Article Text
Abstract
Among childhood accidents that result in death, falls constitute the highest proportion. In Tokyo alone, in the five years from 2011 to 2015, there were 114 emergency transports of children under the age of 5 to medical institutions that involved falling from the windows or balconies of houses and apartments.
In the present paper, we develop a dynamic safety system for preventing falls from balconies using artificial intelligence technology for recognizing the behavior of children and environmental risk on a balcony using RGB-D cameras.

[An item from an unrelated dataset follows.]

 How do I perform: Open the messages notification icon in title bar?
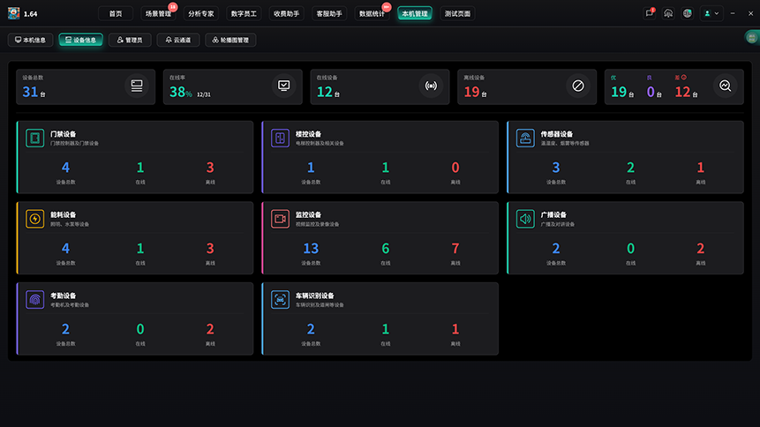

In order to help prevent balcony falls, the developed system has two functions: (1) the ability to detect a single child without an accompanying adult and (2) the ability to calculate fall risk based on shape evaluation of items present in the balcony environment. In order to verify the developed solitary child detection and fall risk calculation functions, an experiment was conducted at a mockup living laboratory designed to simulate a general household environment. We also conducted an experiment to determine whether the developed system could operate even under the influences of direct sunlight, wind, and electric lighting.
For the solitary child detection function, we confirmed that the proposed system can estimate the age of a child to within an error of 5% in terms of years of age (one to six years of age). For the fall risk calculation function, we compared the estimation values of the proposed system to true values obtained each time that we changed objects and placement positions, and the error was within 5%. These two experiments confirmed the effectiveness of the developed functions.
Future tasks will include expanding the detection function to include other dangerous shapes, such as obstacles that would be easy for a child to climb.